3.4 Conclusions and Analysis

Forecasted Sales Values: Based on the linear model, the following sales forecasts (in millions of PLN) were determined for the given advertising expenses (in thousands of PLN): - For expenses of 300 thousand PLN: the forecast is 9.57 million PLN (standard deviation of the prediction error: 0.64).
- For expenses of 500 thousand PLN: the forecast is 12.5 million PLN (standard deviation of the prediction error: 0.63).
- For expenses of 700 thousand PLN: the forecast is 15.43 million PLN (standard deviation of the prediction error: 0.68).

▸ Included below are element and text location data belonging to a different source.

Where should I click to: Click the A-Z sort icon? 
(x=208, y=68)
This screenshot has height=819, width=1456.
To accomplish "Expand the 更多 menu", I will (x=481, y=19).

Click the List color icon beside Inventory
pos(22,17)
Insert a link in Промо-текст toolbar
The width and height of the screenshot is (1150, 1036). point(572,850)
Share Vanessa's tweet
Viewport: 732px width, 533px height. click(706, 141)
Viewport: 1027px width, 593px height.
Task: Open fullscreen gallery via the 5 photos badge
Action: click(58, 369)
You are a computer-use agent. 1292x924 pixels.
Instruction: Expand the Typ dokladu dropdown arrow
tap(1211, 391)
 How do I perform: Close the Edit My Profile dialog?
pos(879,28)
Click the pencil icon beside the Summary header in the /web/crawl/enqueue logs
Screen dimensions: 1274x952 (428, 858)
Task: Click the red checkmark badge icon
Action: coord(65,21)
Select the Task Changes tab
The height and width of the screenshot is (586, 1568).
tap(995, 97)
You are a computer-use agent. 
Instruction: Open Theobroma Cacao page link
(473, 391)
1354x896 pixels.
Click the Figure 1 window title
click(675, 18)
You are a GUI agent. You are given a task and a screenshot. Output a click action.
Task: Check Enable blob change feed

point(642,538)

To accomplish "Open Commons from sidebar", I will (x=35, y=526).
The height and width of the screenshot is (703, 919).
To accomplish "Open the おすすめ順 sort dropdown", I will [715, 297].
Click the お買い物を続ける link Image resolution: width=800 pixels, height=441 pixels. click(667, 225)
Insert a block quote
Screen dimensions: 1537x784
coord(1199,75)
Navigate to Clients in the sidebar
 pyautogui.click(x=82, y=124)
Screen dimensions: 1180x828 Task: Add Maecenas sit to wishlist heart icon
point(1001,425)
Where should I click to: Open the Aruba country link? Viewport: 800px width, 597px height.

Comparison and Model Selection:

To eliminate the risk of overfitting and confirm the validity of the model selection, an in-depth analysis was conducted:

  1. Adjusted Coefficient of Determination (\(R^2\)): An increase was observed from 0.9095 (linear model) to 0.9252 (quadratic model). Since the adjusted coefficient accounts for the number of parameters, its increase unambiguously confirms that the non-linear model describes the data structure better, rather than merely fitting the noise.
  2. ANOVA Test: Comparing both models with an F-test revealed a significant difference (\(p = 0.0388\)). Since the \(p\)-value is substantially smaller than the adopted significance level of 0.05, we reject the hypothesis that the linear model is sufficient.
  3. Visual Conclusions: The plot confirms that the linear regression line (red) systematically deviates from the data at extreme levels of advertising expenses, whereas the quadratic curve (green) naturally tracks the slight arc formed by the data points.

Summary: All applied statistical criteria confirm that the quadratic model is more adequate and statistically justified. The higher precision of this model stems from the non-linear nature of the relationship between advertising and sales in this specific dataset.